Dentre as dimensões da vida humana que o islam abrange, existe também a questão da governança partindo do princípio de como o pai de uma família deve ser e se comportar até um governador. O hadice do profeta Muhammad que foi supracitado é uma das bases na definição de valores governamentais de uma sociedade islâmica. Segundo estes valores, um governador não é nada além de um pastor ou um pai de uma família maior que tem responsabilidade para com aqueles que eles governam. Seguindo esta linha, o califa Umar ibnu al-Khattab (regeu o Califado Islâmico entre 634 e 644, e foi o segundo califa do Islam) entristeceu e se queixou quando foi informado que as fronteiras do estado que ele governava se expandiram ao Iraque e afirmou que seria ele o responsável por uma ovelha que for capturada por um lado em algum canto do país. 

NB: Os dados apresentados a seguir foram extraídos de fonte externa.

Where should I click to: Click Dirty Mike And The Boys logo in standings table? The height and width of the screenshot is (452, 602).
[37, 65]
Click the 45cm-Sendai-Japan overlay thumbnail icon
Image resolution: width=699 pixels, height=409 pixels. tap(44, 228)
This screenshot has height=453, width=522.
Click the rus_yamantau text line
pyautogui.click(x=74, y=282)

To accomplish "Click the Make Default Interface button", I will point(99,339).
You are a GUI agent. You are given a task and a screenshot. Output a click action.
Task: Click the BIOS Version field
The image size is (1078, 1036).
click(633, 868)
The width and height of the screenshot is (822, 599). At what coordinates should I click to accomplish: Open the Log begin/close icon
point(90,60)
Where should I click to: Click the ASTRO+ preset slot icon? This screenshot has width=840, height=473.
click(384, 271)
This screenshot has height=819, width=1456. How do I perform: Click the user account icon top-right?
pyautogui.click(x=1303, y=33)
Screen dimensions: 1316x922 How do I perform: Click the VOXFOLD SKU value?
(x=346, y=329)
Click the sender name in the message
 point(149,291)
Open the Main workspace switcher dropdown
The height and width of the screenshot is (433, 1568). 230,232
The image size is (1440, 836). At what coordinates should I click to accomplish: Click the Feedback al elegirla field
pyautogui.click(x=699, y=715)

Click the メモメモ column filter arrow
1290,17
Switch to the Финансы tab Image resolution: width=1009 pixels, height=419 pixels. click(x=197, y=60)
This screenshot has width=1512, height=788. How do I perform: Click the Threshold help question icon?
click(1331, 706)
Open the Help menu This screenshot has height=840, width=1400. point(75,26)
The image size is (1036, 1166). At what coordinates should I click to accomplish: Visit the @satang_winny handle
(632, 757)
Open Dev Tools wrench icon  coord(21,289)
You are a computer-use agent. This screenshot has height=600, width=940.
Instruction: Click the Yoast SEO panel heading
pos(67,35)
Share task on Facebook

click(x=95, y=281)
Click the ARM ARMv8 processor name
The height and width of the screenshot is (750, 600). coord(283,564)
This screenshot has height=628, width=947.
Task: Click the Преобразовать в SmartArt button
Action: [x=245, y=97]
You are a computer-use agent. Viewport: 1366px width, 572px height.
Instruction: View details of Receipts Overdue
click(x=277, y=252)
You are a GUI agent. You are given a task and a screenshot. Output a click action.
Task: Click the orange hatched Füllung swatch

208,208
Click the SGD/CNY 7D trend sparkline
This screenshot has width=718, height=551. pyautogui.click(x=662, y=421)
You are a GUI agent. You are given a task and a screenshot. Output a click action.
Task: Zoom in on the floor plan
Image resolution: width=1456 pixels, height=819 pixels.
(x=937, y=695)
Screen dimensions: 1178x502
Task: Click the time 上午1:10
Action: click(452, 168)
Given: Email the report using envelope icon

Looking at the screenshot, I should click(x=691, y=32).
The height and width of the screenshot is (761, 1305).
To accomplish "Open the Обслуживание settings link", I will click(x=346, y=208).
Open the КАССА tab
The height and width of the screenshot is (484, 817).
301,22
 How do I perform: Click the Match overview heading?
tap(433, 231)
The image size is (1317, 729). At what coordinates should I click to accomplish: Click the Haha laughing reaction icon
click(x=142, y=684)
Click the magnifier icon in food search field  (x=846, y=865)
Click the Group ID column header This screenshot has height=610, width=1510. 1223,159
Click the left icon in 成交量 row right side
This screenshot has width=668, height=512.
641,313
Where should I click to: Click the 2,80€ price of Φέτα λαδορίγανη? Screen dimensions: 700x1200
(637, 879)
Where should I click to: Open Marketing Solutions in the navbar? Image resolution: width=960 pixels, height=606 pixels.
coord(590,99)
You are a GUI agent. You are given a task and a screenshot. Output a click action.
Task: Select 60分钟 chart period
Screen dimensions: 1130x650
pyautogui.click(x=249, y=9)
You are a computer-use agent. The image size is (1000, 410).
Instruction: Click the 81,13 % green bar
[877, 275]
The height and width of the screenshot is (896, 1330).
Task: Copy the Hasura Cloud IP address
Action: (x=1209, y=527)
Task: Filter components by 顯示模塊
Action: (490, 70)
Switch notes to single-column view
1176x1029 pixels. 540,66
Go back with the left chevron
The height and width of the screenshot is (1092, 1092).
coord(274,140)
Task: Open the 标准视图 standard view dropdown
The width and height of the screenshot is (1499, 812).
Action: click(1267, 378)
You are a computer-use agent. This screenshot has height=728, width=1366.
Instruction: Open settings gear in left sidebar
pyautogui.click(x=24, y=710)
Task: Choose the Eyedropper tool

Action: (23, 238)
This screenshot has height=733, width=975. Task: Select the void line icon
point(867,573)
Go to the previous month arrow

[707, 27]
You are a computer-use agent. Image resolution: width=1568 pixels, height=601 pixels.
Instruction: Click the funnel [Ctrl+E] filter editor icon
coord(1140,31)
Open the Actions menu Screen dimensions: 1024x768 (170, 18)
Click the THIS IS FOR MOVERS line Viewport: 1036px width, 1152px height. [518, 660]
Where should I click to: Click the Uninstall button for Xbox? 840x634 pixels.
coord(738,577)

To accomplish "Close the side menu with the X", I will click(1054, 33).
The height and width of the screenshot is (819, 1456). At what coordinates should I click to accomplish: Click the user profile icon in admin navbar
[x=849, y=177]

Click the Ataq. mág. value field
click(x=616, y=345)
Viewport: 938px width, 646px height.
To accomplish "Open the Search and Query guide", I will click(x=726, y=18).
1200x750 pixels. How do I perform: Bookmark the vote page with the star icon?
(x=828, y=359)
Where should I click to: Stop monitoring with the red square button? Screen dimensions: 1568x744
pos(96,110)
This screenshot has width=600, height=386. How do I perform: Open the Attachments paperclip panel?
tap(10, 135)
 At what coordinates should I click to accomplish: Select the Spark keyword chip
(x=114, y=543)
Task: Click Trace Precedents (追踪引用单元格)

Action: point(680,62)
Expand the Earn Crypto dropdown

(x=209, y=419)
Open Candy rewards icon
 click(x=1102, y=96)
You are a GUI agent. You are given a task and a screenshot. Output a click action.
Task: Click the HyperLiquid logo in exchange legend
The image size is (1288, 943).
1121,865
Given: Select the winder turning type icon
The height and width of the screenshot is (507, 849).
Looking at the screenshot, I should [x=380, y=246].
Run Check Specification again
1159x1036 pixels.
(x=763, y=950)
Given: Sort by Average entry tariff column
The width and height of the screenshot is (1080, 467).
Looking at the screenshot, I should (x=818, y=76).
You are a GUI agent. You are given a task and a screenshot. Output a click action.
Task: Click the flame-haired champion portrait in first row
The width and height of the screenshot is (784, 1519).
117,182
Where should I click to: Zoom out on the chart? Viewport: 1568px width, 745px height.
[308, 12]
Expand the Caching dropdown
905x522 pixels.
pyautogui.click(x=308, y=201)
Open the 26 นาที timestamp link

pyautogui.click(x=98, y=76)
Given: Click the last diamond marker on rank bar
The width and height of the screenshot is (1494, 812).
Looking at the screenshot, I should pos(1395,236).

Hoje em dia toda a humanidade está frente a uma pandemia que já levou mais de 300 mil vidas. Cabe aos governadores, independentemente de religião ou não-religiosidade que sigam, estarem elaborando táticas de superar esta crise de saúde para facilitar a vida daqueles que confiaram os cargos mais altos de seus países a eles. A vida humana deve sobressair a qualquer preocupação econômica.